The GromovMatcher method is an optimal transport based algorithm for matching pairs of LC-MS untargeted metabolomic datasets.
This algorithm is part of our paper: Breeur Marie, Stepaniants George, et al. (2023) Optimal transport for automatic alignment of untargeted metabolomic data, eLife 12:RP91597, DOI: https://doi.org/10.7554/eLife.91597.2
To install GromovMatcher, clone the github repo
git clone [email protected]:sgstepaniants/GromovMatcher.git
GromovMatcher was validated on randomly generated splits of the EXPOsOMICs LC-MS dataset of cord blood samples from 500 newborns (see "Validation and comparison on ground-truth data" in paper). The dataset can be downloaded at
https://www.ebi.ac.uk/metabolights/MTBLS1684/files
at the bottom of the "Files" section under the name `metabolomics_normalized_data.xlsx'.

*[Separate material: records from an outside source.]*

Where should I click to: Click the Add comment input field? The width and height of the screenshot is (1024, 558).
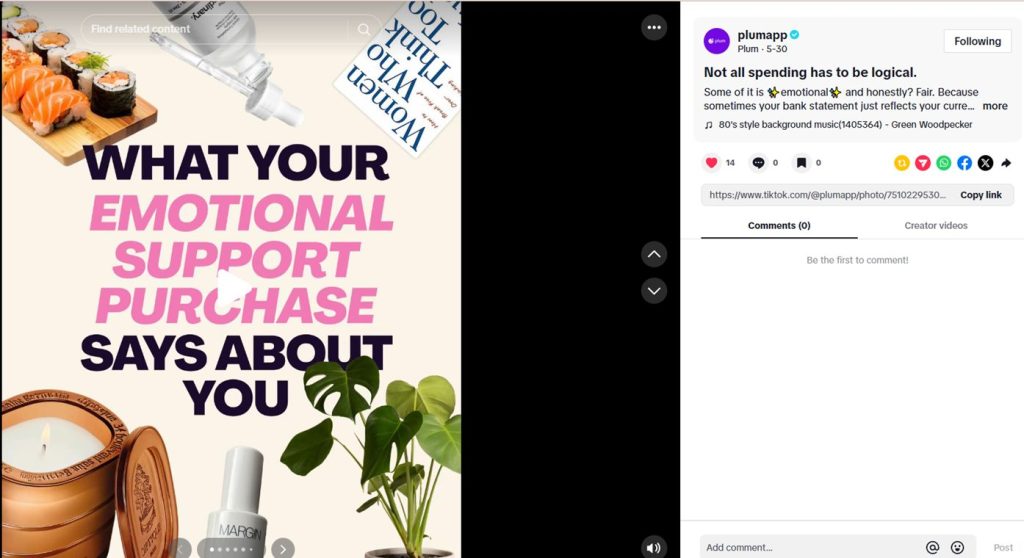pyautogui.click(x=811, y=548)
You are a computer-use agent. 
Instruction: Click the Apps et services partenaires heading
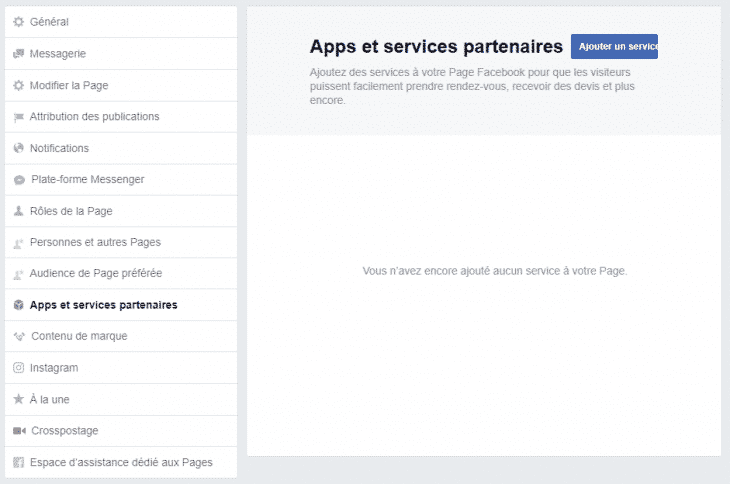(436, 46)
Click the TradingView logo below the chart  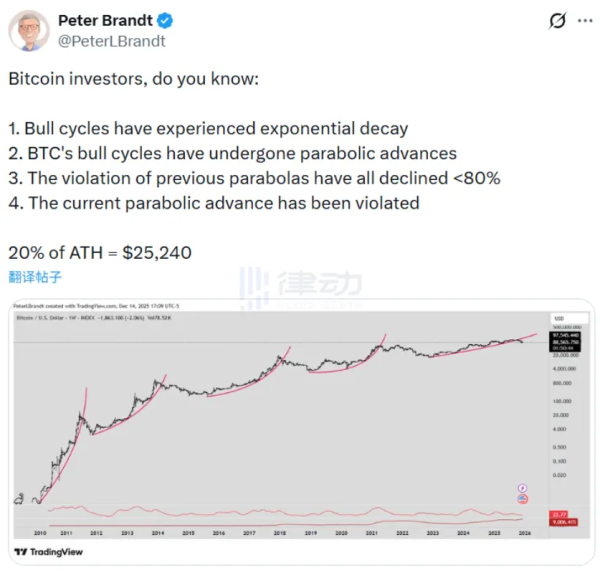tap(49, 551)
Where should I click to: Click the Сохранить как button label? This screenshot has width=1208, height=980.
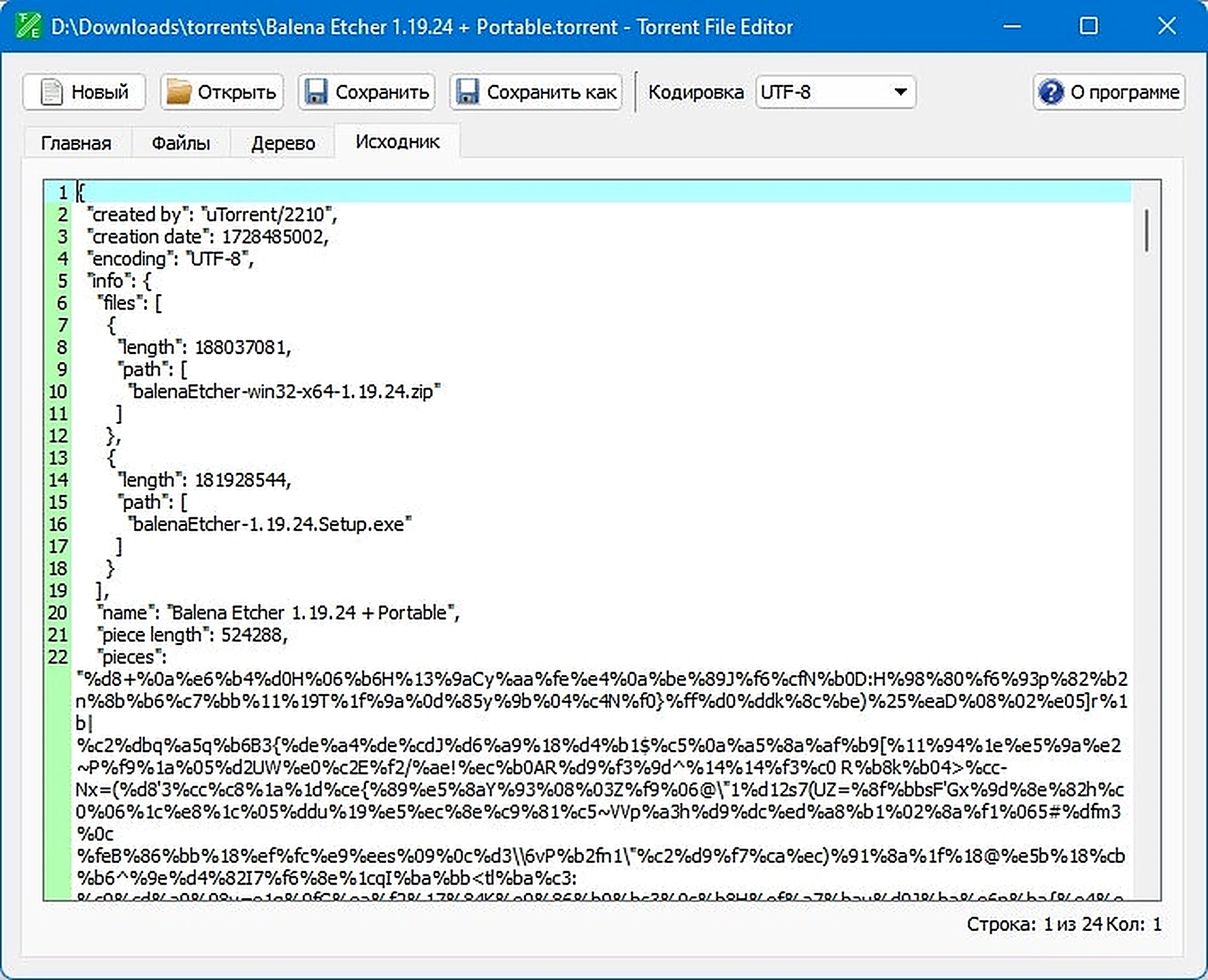(552, 92)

Our method was experimentally test on LC-MS data from three studies which were part of the European Prospective Investigation into Cancer and Nutrition (EPIC) cohort (see "Application to EPIC data" in paper). This data is not publicly available, but access requests can be submitted to the Steering Committee at
https://epic.iarc.fr/access/submit_appl_access.php
GromovMatcher uses the Unbalanced Gromov-Wasserstein (UGW) algorithm to perform its matchings. Our implementation of the UGW algorithm in src/ugw_sinkhorn_solver.py
is an extension of the original code at https://github.com/thibsej/unbalanced_gromov_wasserstein.

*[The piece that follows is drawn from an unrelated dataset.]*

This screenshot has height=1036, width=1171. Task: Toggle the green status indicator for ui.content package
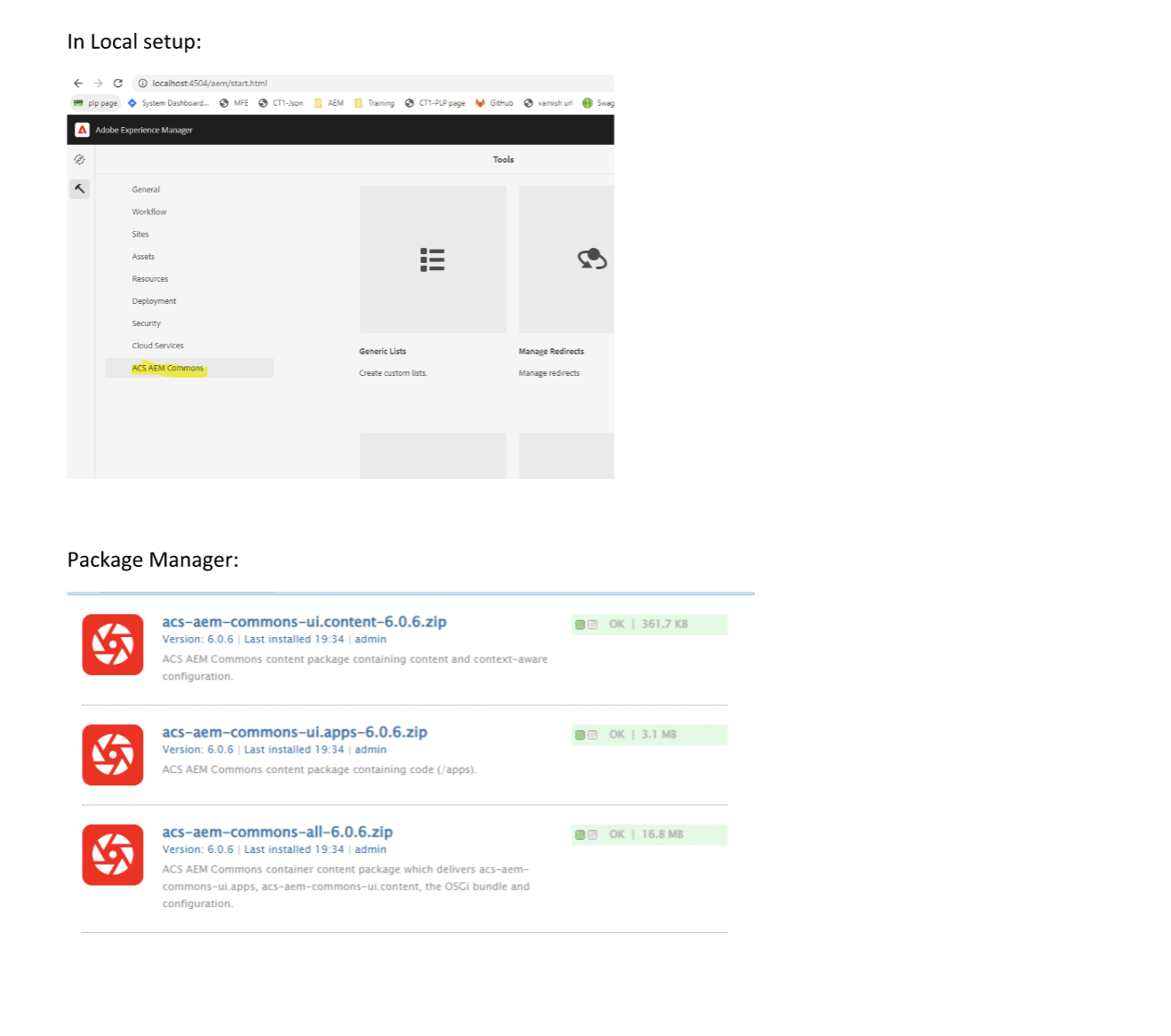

On validation and experimental EPIC data, we compare GromovMatcher to two state-of-the-art alignment methods.
The code for the latest M2S toolbox is located in experiments/M2S_experiments/M2S
taken from the github repository https://github.com/rjdossan/M2S.
The code for the latest metabCombiner toolbox is located in experiments/mC_experiments/???
taken from the github repository https://github.com/hhabra/metabCombiner.
The GromovMatcher algorithm consists of two main steps:
- Matching metabolic features with Unbalanced Gromov-Wasserstein in
src/ugw_sinkhorn_solver.py
- Filtering outlier matches through retention time drift estimation in
src/filtering.py
For details of both these steps see the "Results" and "Methods" sections of our paper.
The entire GromovMatcher algorithm combining both these steps is defined in src/GromovMatcher.py
under the GM
function.
The application of GromovMatcher is detailed in the notebook tutorial/GM_Example.ipynb
. Two toy datasets are provided as an example.